就這麼支支吾吾了一陣,世界觀遭受了一記重擊的青年才緩過神來,決定換一個思路來挽救自己岌岌可危的信心,“那你這移情彆戀也太快了吧,當初在祭壇裡可不是這麼說的啊。”
“我能怎麼辦呢?”某把魔劍厚顏無恥的說,“我隻是一個沒有見識的廚娘,誰在當井底之蛙的時候沒鬨過笑話啊。”
這個理由太過無懈可擊,把楊林堵的那叫一個啞口無言。
徹底意識到身邊的女孩無法指望,出於當年的救命之恩,他蹲守在了李歧的身邊,除了爬到一半就主動放棄的孫錦繡,煉魂宗一共有三人入選複試,旁人見他們抱堆,倒也不覺得奇怪。

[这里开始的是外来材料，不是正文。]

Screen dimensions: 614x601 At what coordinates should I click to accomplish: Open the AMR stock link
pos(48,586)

“這雨下的真大,聽說這南徽州一旦下雨能夠連綿數月,不知道會不會影響之後的比試,”抬手用袖子遮擋雨絲,長著娃娃臉的矮個修士對身邊人說道,“羽淵師兄,你說呢?”
“我沒甚麼要緊,”被搭話的少年溫和的笑了笑,“倒是克己是火土雙靈根,在這個天氣裡應當不太好受。”
“師兄多慮了,這點小雨還澆不滅我。”
失去了一隻手臂的趙克己聞言硬邦邦的回了少年一句,光看那消瘦的身材和陰沉的臉色,很難想象區區一個多月前,他是何等的意氣風發。

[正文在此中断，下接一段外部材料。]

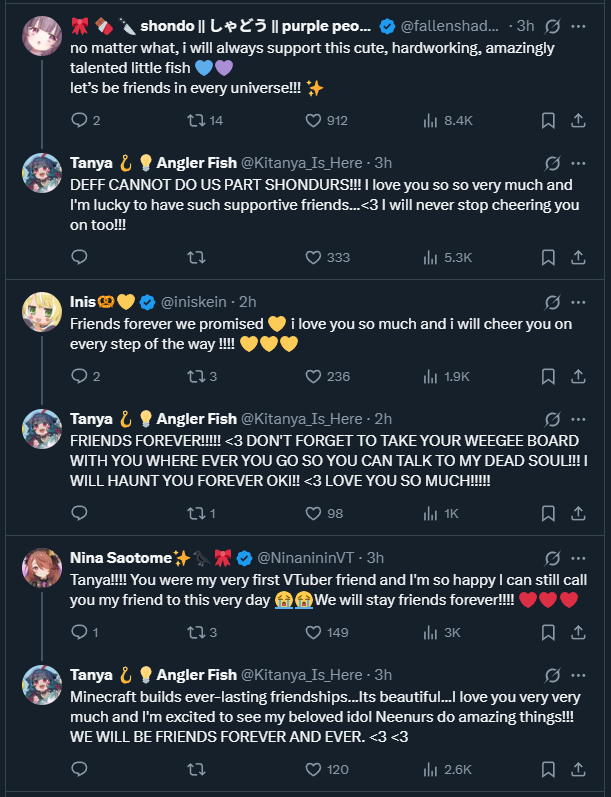This screenshot has height=797, width=611.
Task: Like shondo's tweet with 912 likes
Action: (x=313, y=120)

“我的傷口越痛,我的心火越盛,”他死死的盯著不遠處的煉魂宗三人,“足以讓我將所有該死之人燒成灰燼。”
“克己師兄,你快魔障了。”娃娃臉修士不讚同的皺起眉頭。
“少說風涼話了,王盼之!”趙克己厲聲嗬斥,“就算我不報斷臂之仇,那周師妹就白死了嗎?!”
被人在大庭廣眾下如此訓斥,饒是王盼之脾氣不錯也微微變了臉色,“克己師兄,慎言。”
“嗬,你當然理解不了我,”趙克己冷笑一聲,“埋骨嵐蘇秘境的又不是你,失去了一條手臂的也不是你,甚至於經曆生死一線的都不是你,可是你也不想想,這樣的你,憑什麼對我指手畫腳?”
“趙師兄!”王盼之有點急了。
“行了,”眼看二人真要吵起來,少年一隻手按上了趙克己的肩膀,“克己,向盼之道歉,你太急躁了。”
“羽淵師兄!”趙克己剛想反駁,對上對方那雙沉靜的眼睛就一下子啞了火,“我……我隻是……”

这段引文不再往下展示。